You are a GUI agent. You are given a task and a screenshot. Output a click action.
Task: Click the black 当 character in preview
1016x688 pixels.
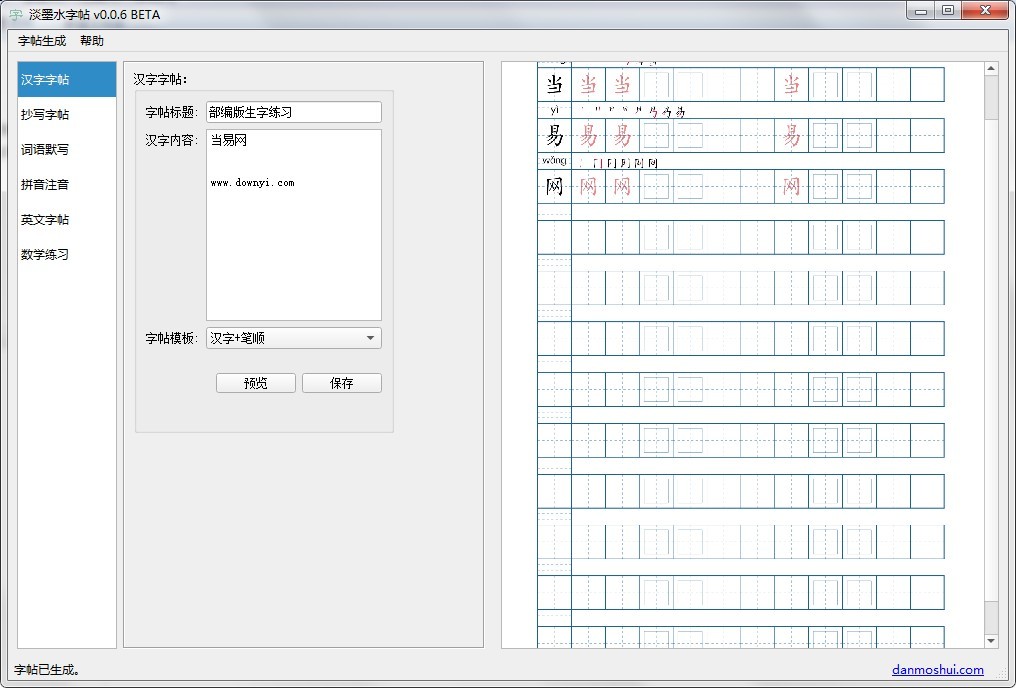point(554,84)
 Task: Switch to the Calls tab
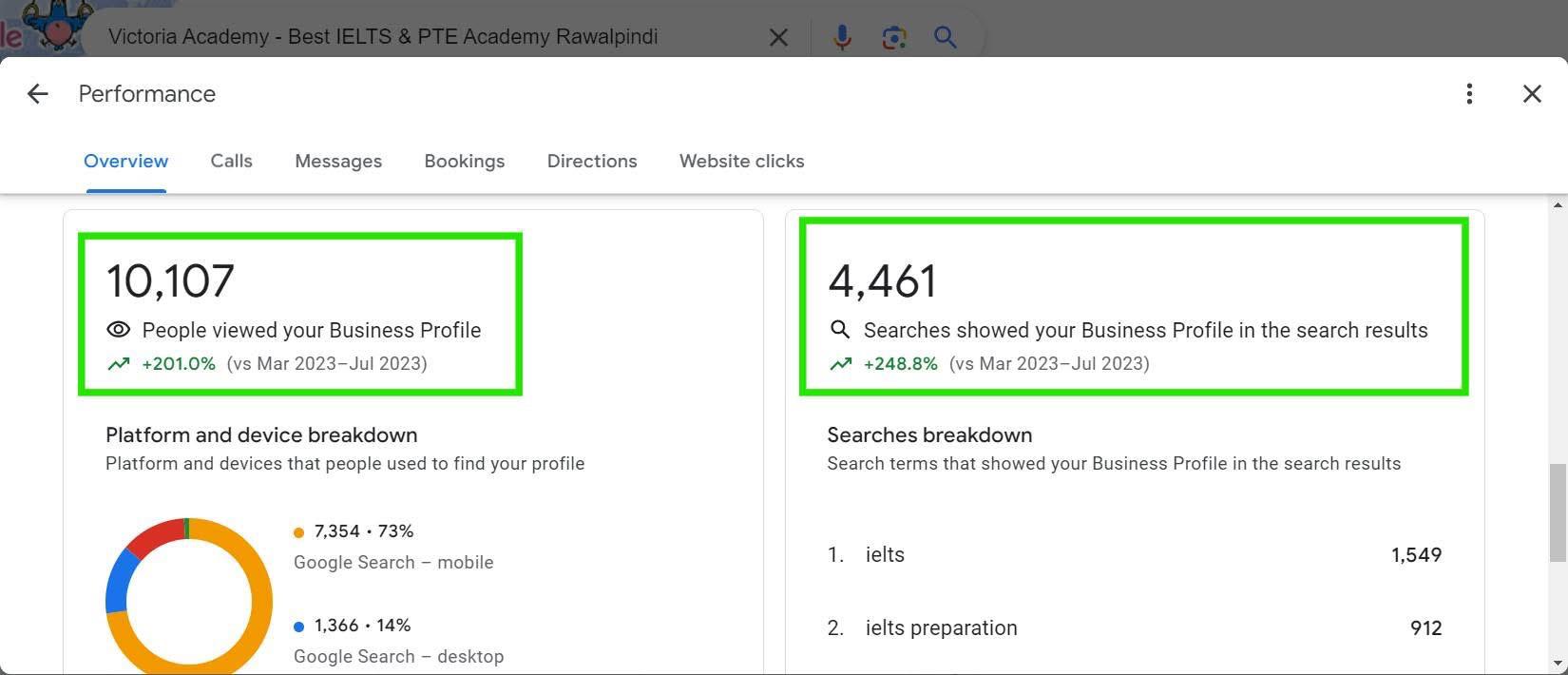click(x=231, y=161)
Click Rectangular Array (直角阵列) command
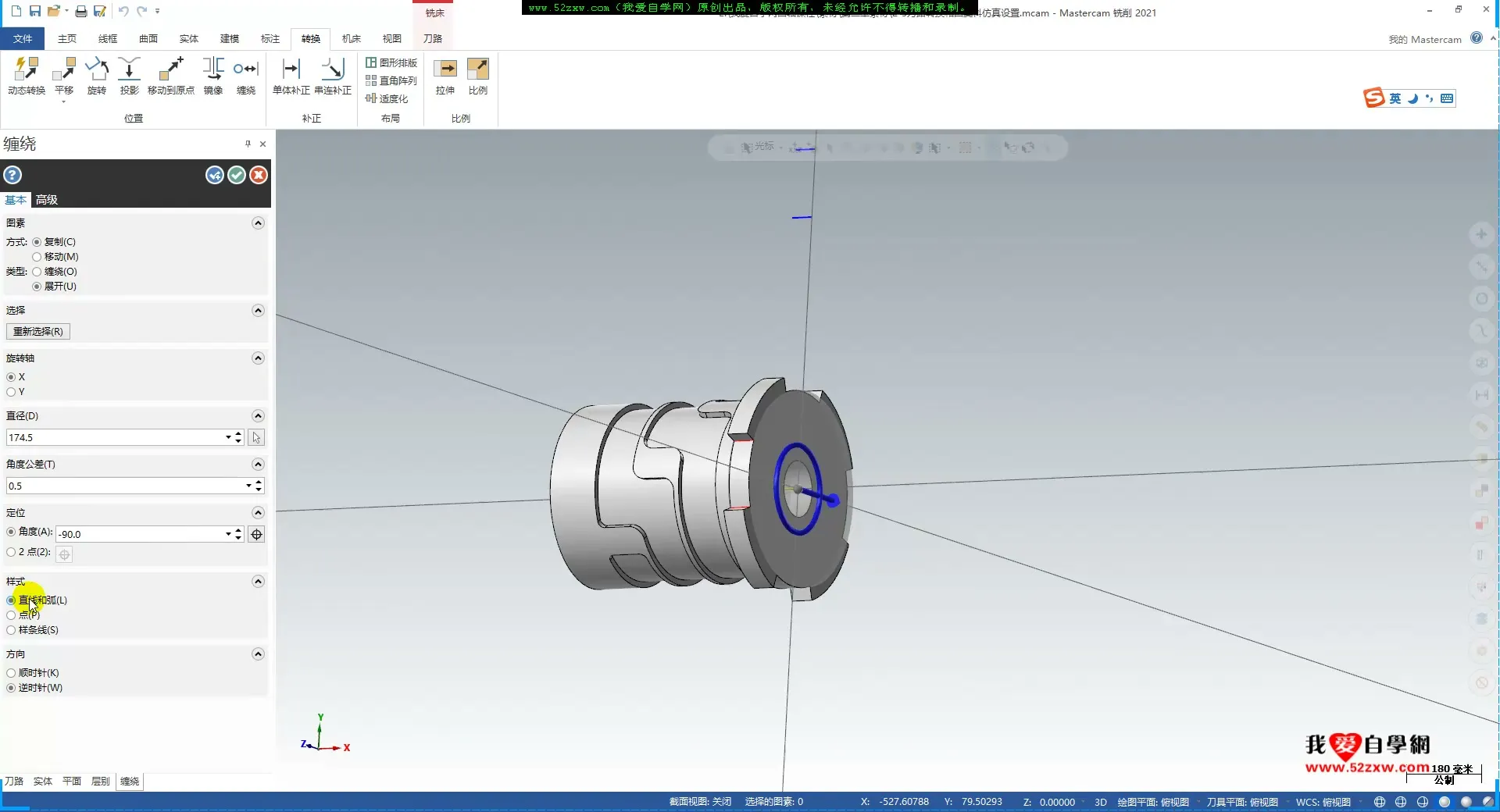Viewport: 1500px width, 812px height. point(391,80)
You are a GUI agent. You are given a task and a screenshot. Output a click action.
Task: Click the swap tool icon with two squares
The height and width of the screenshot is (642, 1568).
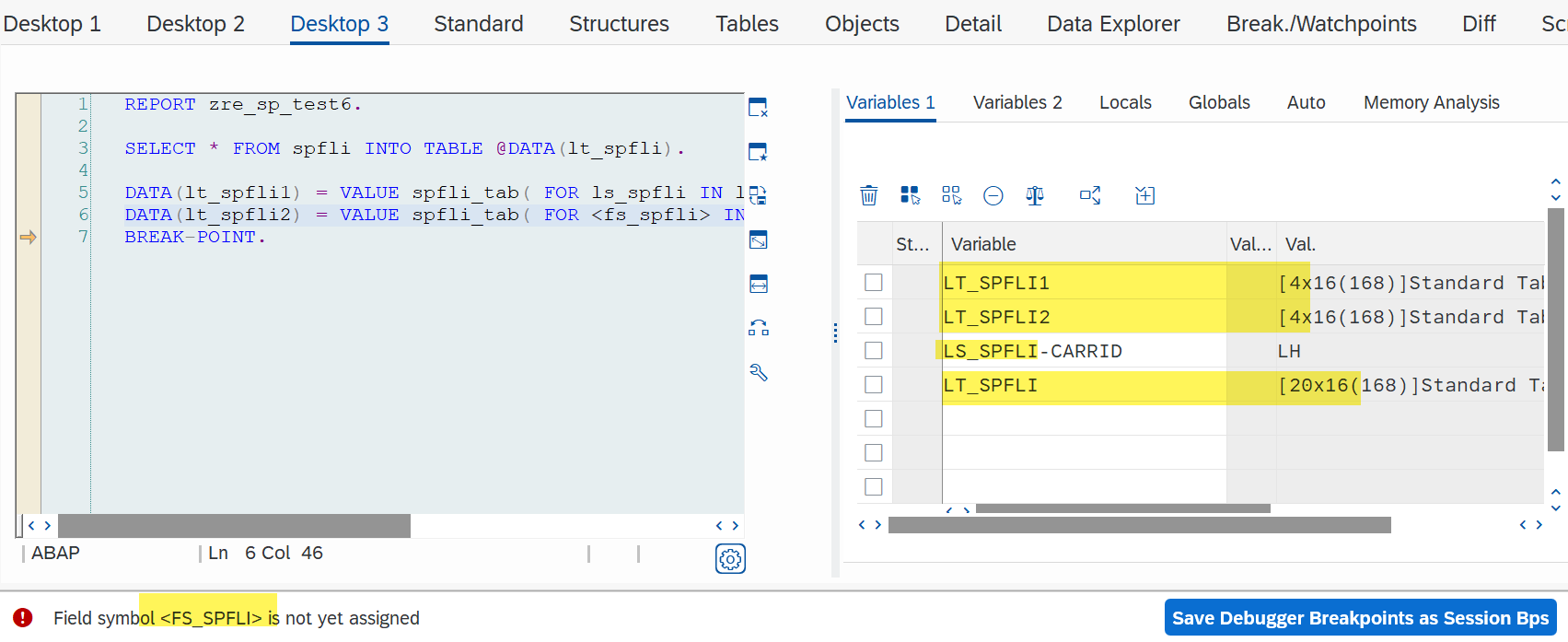pos(758,328)
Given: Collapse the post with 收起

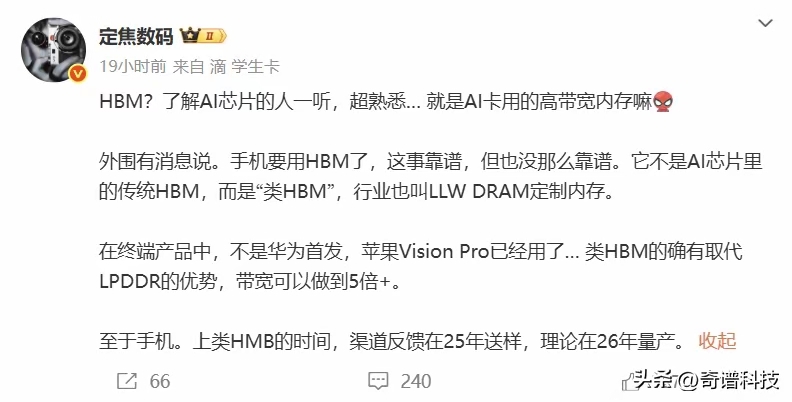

----------

__Your instructions__: The records above, copied word for word without the pictures, are what should be output.

__Response area__:
You are a GUI agent. You are given a task and a screenshot. Output a click action.
Task: Click the black 当 character in preview
1016x688 pixels.
point(554,84)
 Task: Switch to the Calls tab
click(x=231, y=161)
Click Rectangular Array (直角阵列) command
Viewport: 1500px width, 812px height. point(391,80)
You are a GUI agent. You are given a task and a screenshot. Output a click action.
Task: Click the swap tool icon with two squares
The height and width of the screenshot is (642, 1568).
pos(758,328)
Given: Collapse the post with 收起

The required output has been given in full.